Teens want to be safe online, so they make it easy for their parents, right? Of course not. The study shows that more than half of teen respondents (59%) say they hide their online activity by clearing their browser history, hiding or deleting chat messages and videos, browsing the web in incognito mode, using a device that their parents don’t check, or simply lie or withhold details about what they do online when talking to their parents.

So what can parents do to protect their secretive teens while they’re online?

Establishing secure connections

The best answer to the above question will probably be a little different for each family, but it should probably start with a long conversation. Puri said, “Parents need to create an environment where children feel comfortable having open and transparent conversations about online activities. Understanding the habits and behavior of family members online will only help all family members. It could be talking about time limits on gaming devices or it could be talking about installing software to keep everyone safe.”

Next, parents should consider family safety rules on the Internet. The survey found that only 56% of parents say they password protect their smartphone, and that number drops to 42% for smartphones owned by their children. Failure to protect devices or online accounts with the best available protection can lead to data theft if an unlocked smart device is lost or stolen, or if accounts are compromised. Use a password manager to keep track of all your family’s online credentials, install an antivirus to protect your kids from accidentally infecting your home devices with malware while browsing, and use parental control software to block kids from accessing dangerous websites .

Finally, Puri told me that it’s important to teach all children how to respond to threats like cyberbullying, hacking attempts, and phishing. He said: “Our research shows that their parents are generally more protected online than boys, but it is boys who are more likely to get into trouble online. About 23% of parents say they will check their daughter’s web browsing history and email on their computer. , aged from 10 to 14 years. For boys, only 16%. This disparity appears again, with 22% of parents restricting access to certain sites for girls and only 16% for boys. We have to do better. We have to protect all children. I recommend that parents make a plan so that you can prioritize what steps to take together as a family.”

How to protect your family online

What will your family plan look like? Here’s a list of six tasks to get you started.

  1. Learn how to protect yourself.

Antivirus is the cornerstone of online protection, but a security software package that covers both your computer and mobile devices casts a wider safety net. The best security packages come with firewall protection, a password manager, phishing detection, and a VPN.

  1. Learn how to protect your identity online.

A McAfee study found that 15% of children have experienced an account hacking attempt, while 28% of parents have reported it to them. Privacy Services monitors your family’s accounts and personal information for unauthorized or suspicious activity.

  1. Take the time to protect your devices.

Lock your family’s mobile devices with a PIN or other security like facial recognition or fingerprint scanning. For apps, use multi-factor authentication where possible.

  1. Protect your accounts with strong passwords.

Use a unique password for each account. This makes it difficult for hackers to hack multiple accounts. A password manager will do all the work by creating and storing strong, unique passwords for you.

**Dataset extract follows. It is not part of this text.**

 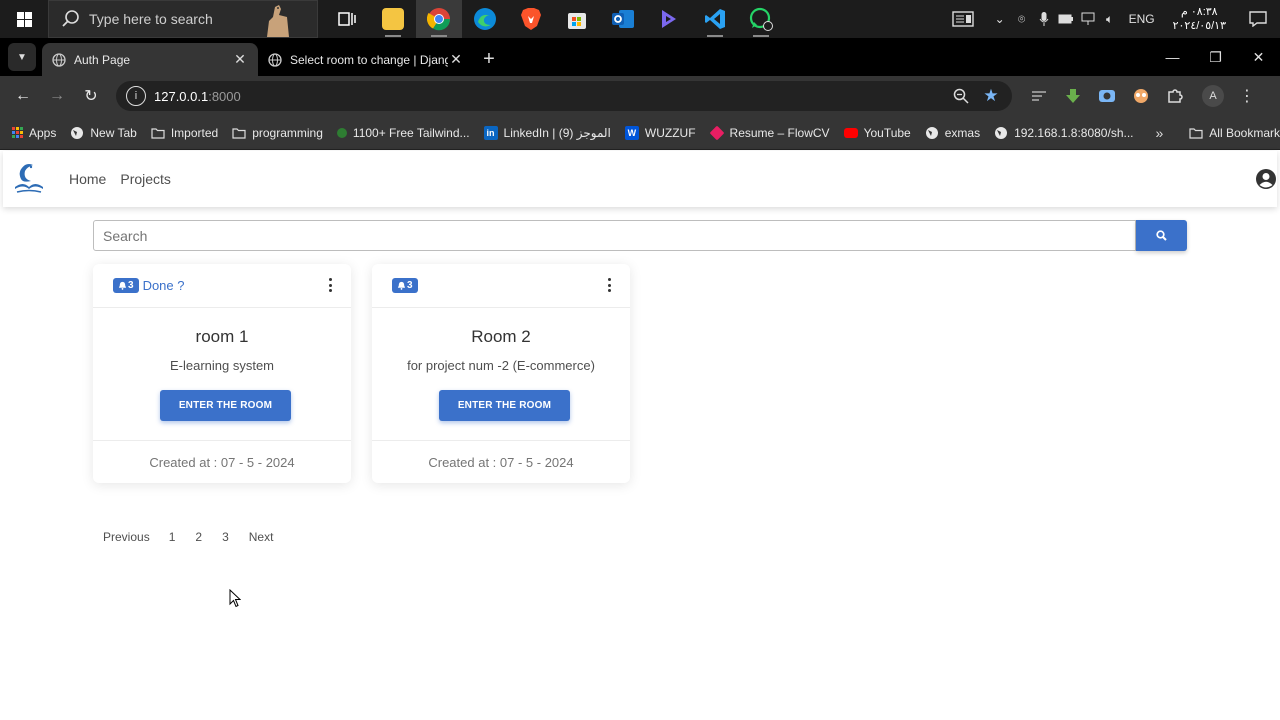 I want to click on windows-logo-icon, so click(x=24, y=19).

  1. Update your software and devices.

Keeping your operating systems and software up to date will keep you up to date with the latest features and improvements, and help you stay one step ahead of hackers. Many operating system and application updates include fixes and security improvements that can prevent attackers from taking advantage of any exploits or loopholes on your devices.

  1. Keep in touch with your family.

As you talk to your children about their day, ask some questions about what’s going on online. What are their favorite games and apps right now? What shows do they watch? Have a funny post or video they want to share? These questions will help you understand their world a little better and make it easier for teens to communicate with their parents about their private online lives.